Commerce Secretary Howard Lutnick sat across from ASML's senior leadership in recent meetings and made a stark claim: he believes an EUV lithography system, the only kind of tool on Earth capable of printing the most advanced semiconductor circuits, has reached Chinese soil. ASML's answer, in a statement reported by TechCrunch, is flat: no such machine exists in China and never has.
The dispute is more than a he-said-she-said. It centers on a single piece of hardware that anchors the global AI supply chain, and on a question the U.S. government has so far declined to answer in public.
An EUV lithography machine is, in plain terms, the tool that etches the smallest possible patterns onto silicon wafers. The light it uses is extreme ultraviolet, far narrower than older lithography, which is what lets chipmakers shrink transistors and stack them tighter. Every cutting-edge processor from TSMC, including the chips that power Nvidia accelerators and Apple silicon, runs through ASML's tools at some point. ASML, based in Veldhoven in the Netherlands, holds a practical monopoly on these systems. No other company on the planet currently sells one.

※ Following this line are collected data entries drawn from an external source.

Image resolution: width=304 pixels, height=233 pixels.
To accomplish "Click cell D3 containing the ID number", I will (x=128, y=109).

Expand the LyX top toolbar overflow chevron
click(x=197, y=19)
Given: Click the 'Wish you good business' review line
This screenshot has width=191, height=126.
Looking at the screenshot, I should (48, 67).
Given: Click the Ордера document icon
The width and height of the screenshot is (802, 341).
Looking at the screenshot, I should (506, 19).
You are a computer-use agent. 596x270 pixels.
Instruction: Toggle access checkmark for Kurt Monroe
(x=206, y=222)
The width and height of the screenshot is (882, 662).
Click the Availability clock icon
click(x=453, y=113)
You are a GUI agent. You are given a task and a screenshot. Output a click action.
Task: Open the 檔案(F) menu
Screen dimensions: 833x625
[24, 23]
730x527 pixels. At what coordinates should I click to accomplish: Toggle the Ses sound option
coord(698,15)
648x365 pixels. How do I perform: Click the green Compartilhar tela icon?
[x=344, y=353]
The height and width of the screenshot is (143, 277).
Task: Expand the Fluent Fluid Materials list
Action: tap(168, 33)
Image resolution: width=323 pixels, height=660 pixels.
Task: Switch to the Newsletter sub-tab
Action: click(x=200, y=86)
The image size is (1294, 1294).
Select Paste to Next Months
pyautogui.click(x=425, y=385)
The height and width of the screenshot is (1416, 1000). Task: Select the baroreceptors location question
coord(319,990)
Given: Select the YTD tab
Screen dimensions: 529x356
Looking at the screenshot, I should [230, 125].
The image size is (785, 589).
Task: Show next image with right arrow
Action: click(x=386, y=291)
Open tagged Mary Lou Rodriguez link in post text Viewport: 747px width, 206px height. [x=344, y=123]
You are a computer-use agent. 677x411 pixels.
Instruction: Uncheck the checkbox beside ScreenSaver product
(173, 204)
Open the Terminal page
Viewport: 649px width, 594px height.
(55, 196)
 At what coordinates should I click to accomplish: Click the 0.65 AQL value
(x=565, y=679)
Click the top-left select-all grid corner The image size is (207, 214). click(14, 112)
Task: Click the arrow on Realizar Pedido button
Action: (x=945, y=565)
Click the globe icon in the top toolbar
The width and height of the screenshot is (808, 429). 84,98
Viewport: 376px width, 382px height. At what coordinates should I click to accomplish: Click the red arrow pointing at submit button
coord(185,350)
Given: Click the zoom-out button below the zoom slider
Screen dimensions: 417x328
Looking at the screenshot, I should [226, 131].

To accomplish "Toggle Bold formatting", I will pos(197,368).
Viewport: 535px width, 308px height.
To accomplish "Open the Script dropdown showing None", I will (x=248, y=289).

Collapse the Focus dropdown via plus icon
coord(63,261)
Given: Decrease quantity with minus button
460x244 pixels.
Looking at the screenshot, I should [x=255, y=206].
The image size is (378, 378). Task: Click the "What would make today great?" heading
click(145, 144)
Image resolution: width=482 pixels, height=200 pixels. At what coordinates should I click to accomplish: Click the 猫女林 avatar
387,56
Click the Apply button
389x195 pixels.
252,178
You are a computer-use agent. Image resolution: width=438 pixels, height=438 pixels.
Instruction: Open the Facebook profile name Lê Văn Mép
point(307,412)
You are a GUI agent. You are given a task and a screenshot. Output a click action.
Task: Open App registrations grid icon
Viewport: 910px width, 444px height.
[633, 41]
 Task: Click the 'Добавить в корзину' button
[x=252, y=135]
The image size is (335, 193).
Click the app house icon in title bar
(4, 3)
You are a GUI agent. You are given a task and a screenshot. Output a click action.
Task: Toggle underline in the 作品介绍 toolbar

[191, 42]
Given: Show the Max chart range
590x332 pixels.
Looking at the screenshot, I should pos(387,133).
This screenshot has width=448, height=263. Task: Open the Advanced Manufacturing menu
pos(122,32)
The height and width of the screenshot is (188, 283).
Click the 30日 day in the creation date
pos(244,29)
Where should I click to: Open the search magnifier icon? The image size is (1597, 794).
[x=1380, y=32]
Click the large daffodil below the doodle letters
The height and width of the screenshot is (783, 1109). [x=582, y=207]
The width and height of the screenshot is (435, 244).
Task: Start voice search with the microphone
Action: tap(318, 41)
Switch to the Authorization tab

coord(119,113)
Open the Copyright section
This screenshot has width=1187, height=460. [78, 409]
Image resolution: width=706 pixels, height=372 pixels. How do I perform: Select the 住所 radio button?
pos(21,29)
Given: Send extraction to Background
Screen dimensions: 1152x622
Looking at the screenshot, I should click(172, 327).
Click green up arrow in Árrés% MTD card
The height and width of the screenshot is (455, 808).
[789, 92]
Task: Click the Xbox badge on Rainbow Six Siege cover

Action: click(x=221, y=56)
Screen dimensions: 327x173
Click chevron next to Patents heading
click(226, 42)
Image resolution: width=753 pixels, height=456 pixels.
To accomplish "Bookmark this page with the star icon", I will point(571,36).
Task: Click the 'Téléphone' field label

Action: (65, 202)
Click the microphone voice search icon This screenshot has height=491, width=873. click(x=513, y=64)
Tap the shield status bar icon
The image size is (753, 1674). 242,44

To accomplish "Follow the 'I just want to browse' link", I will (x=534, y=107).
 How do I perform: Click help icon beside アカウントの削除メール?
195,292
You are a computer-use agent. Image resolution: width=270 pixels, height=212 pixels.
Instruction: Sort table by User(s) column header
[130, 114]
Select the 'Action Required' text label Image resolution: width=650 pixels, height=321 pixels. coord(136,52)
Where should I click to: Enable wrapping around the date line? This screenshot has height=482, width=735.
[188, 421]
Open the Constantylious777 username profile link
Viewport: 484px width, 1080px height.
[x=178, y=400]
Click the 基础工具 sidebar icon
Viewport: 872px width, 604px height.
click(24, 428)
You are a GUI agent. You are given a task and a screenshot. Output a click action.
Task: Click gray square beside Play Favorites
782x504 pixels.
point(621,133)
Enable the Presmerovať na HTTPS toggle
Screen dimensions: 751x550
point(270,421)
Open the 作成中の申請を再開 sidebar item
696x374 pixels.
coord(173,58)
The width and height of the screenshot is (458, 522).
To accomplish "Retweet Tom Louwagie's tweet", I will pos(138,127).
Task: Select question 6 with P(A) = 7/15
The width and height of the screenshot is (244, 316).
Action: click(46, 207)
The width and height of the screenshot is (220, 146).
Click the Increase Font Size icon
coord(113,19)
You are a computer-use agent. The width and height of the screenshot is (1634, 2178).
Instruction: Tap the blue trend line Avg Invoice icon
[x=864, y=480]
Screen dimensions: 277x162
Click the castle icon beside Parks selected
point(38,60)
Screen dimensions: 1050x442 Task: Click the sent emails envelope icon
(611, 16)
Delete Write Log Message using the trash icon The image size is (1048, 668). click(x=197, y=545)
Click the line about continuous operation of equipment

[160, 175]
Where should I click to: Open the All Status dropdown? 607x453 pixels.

That monopoly is why Lutnick's allegation, if borne out, would constitute a breach of the export-control regime the U.S. and its allies built over the past several years specifically to keep advanced chipmaking capability out of Beijing's military and industrial base. Export controls have barred ASML from selling EUV systems to China since the first Trump administration. The controls are a cornerstone of U.S. industrial policy toward China, and the Dutch government has enforced them.
What makes the current moment unusual is not the policy background, but the evidentiary posture. According to Bloomberg reporting cited by TechCrunch, senior administration officials told reporters they have evidence that ASML shipped EUV-related components and transport equipment to China. The officials have declined, repeatedly, to show that evidence, to the press or, by ASML's account, to ASML itself. The Commerce Department did not respond when asked, per Bloomberg, whether it has evidence of an actual EUV system on Chinese soil.
ASML's denial is not a hedge. The company said no EUV machine exists in China and has never existed there. The denial carries weight because of what is at stake for ASML itself: one of Europe's most valuable public companies, with a market capitalization that has at times approached $700 billion, and the only firm in the world that can build the machines in question. A confirmed diversion would be a defining crisis for the company, not just a regulatory headache.
The structural question, then, is what kind of claim a Cabinet secretary can make publicly without showing proof, against a company that holds a literal monopoly on a machine the entire AI economy depends on. Lutnick's meetings with ASML's leadership appear to have been a direct warning rather than a formal accusation; the Commerce Department has not, as of the latest reporting, brought a public case. The gap between a senior official naming a specific company in connection with a specific machine and the absence of any document, photograph, or shipment record released to back the claim is itself the news.
There is a related technical question the public dispute has not resolved. Export controls bar full EUV systems, but the rules around components, transport rigs, and service parts are narrower and have been the subject of past disputes. A shipment of EUV-related parts is not the same as a working EUV system on a Chinese fab floor. Until someone on the U.S. side shows what they have, the line between a component breach and a full-system breach is invisible to the public, and to ASML.
What to watch next is whether the Commerce Department formalizes the concern into an investigation, whether ASML opens its own records, and whether any government, Dutch or American, releases documents. Until then, the story is a serious accusation, a flat denial, and an evidentiary gap that has not been closed.